* [Problem to solve]: Repeat every line below exactly, word for word.

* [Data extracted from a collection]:
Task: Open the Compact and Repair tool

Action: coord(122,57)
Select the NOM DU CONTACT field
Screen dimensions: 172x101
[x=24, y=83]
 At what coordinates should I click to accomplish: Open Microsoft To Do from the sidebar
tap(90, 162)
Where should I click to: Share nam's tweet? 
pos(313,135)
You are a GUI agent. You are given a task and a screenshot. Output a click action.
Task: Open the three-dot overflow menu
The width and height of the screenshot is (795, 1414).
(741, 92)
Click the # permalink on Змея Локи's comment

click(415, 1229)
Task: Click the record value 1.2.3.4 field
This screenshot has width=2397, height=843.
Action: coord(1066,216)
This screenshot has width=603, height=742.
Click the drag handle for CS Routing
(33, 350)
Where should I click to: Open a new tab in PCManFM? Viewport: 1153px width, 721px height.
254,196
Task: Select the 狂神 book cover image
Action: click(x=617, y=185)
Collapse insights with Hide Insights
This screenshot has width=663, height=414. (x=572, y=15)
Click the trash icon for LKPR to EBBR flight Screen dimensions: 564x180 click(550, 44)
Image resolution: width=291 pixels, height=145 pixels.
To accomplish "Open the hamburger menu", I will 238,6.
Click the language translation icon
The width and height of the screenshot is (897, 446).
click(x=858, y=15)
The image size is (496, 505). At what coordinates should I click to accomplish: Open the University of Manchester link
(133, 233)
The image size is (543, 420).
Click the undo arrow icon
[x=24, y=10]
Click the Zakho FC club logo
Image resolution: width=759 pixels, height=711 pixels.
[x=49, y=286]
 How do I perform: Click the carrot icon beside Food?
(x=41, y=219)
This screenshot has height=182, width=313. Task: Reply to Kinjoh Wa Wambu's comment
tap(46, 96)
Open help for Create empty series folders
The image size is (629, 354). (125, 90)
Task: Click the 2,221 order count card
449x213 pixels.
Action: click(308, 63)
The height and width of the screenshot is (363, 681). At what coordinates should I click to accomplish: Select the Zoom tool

* [Exercise result]:
Task: Open the Compact and Repair tool

Action: coord(122,57)
Select the NOM DU CONTACT field
Screen dimensions: 172x101
[x=24, y=83]
 At what coordinates should I click to accomplish: Open Microsoft To Do from the sidebar
tap(90, 162)
Where should I click to: Share nam's tweet? 
pos(313,135)
You are a GUI agent. You are given a task and a screenshot. Output a click action.
Task: Open the three-dot overflow menu
The width and height of the screenshot is (795, 1414).
(741, 92)
Click the # permalink on Змея Локи's comment

click(415, 1229)
Task: Click the record value 1.2.3.4 field
This screenshot has width=2397, height=843.
Action: coord(1066,216)
This screenshot has width=603, height=742.
Click the drag handle for CS Routing
(33, 350)
Where should I click to: Open a new tab in PCManFM? Viewport: 1153px width, 721px height.
254,196
Task: Select the 狂神 book cover image
Action: click(x=617, y=185)
Collapse insights with Hide Insights
This screenshot has width=663, height=414. (x=572, y=15)
Click the trash icon for LKPR to EBBR flight Screen dimensions: 564x180 click(550, 44)
Image resolution: width=291 pixels, height=145 pixels.
To accomplish "Open the hamburger menu", I will 238,6.
Click the language translation icon
The width and height of the screenshot is (897, 446).
click(x=858, y=15)
The image size is (496, 505). At what coordinates should I click to accomplish: Open the University of Manchester link
(133, 233)
The image size is (543, 420).
Click the undo arrow icon
[x=24, y=10]
Click the Zakho FC club logo
Image resolution: width=759 pixels, height=711 pixels.
[x=49, y=286]
 How do I perform: Click the carrot icon beside Food?
(x=41, y=219)
This screenshot has height=182, width=313. Task: Reply to Kinjoh Wa Wambu's comment
tap(46, 96)
Open help for Create empty series folders
The image size is (629, 354). (125, 90)
Task: Click the 2,221 order count card
449x213 pixels.
Action: click(308, 63)
The height and width of the screenshot is (363, 681). At what coordinates should I click to accomplish: Select the Zoom tool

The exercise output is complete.